Clavicles show in the center but get covered up really quickly by the pectoral and the rest of the arm when in that position.
Do you keep your pinky wrapped in, pointing towards your thumb as you hold your pencil? Try pushing all your fingers out before you hold your pencil, like the OK sign, and then put pencil to paper. There's a lot of other recommendations out there about holding the instrument vertically and some other stuff too which alleviate this problem.
Like ash+bones said, don't worry about spending too much time on something when you first get into it. The speed gains when you get familiar with something are so massive it's pointless to try and comprehend what it'll be like then. There was one drawing where I tried to draw five heads and it took me the better part of 10 hours just to set it up; I can now do that amount of work in a little over 10 minutes. It's automagical.
This is good. It'll be useful any time you want to get a feel for something the whole way around. Note that the reverse of any given position will always have exactly the same contour.
Sketchbooks are a record of our art, it's only natural that there's also some extra notes that come along with them.
I'm not a fan of "getting out of your comfort zone" though.
# # # # #
- **Written instruction A**
Extract the passage of the drawing comments starting with "Like ash+bones said, don't" and going on through "along with them.", copying it word for word.

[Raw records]
# # # # #
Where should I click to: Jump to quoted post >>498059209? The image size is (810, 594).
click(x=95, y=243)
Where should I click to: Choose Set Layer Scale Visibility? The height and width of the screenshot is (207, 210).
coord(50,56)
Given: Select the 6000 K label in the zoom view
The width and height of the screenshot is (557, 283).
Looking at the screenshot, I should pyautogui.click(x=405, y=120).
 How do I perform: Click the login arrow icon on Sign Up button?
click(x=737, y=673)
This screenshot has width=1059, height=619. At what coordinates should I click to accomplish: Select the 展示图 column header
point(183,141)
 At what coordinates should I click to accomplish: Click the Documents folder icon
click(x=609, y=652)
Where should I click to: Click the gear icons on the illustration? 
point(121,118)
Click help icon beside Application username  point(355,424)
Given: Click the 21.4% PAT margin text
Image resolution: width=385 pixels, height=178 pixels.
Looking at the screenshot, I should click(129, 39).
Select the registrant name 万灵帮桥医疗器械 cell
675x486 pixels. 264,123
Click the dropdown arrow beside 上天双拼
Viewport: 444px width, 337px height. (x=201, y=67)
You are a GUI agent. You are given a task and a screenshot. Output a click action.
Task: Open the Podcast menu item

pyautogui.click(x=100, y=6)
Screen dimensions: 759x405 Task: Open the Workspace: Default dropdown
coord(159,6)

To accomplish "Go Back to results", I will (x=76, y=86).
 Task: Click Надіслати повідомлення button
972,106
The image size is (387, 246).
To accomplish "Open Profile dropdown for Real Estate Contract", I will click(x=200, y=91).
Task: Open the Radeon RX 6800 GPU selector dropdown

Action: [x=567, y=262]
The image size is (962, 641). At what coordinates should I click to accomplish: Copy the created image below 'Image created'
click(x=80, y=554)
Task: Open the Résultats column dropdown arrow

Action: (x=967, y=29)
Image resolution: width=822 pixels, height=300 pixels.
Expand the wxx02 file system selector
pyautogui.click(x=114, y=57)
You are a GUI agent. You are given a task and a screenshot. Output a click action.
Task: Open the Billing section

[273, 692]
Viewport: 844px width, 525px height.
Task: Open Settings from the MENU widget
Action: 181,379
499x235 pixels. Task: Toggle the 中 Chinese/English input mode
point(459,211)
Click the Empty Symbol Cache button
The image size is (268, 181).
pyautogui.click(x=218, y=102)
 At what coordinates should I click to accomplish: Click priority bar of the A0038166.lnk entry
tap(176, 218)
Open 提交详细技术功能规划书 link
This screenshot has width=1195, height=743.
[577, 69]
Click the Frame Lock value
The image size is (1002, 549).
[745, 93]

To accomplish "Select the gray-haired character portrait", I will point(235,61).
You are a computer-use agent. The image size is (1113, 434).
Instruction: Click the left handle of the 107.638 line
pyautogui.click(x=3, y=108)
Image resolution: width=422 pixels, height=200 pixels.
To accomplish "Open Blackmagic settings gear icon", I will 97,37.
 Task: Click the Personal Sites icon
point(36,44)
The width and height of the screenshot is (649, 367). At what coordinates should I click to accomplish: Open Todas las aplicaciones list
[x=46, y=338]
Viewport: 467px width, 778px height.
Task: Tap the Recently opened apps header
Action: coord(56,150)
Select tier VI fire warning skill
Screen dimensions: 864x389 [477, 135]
# # # # #
- **Written instruction B**
Gather every line of the records that contains the string "gear", treating uppercase and lowercase as different.

- **Written reply A**
Like ash+bones said, don't worry about spending too much time on something when you first get into it. The speed gains when you get familiar with something are so massive it's pointless to try and comprehend what it'll be like then. There was one drawing where I tried to draw five heads and it took me the better part of 10 hours just to set it up; I can now do that amount of work in a little over 10 minutes. It's automagical.
This is good. It'll be useful any time you want to get a feel for something the whole way around. Note that the reverse of any given position will always have exactly the same contour.
Sketchbooks are a record of our art, it's only natural that there's also some extra notes that come along with them.

- **Written reply B**
Where should I click to: Click the gear icons on the illustration? 
To accomplish "Open Blackmagic settings gear icon", I will 97,37.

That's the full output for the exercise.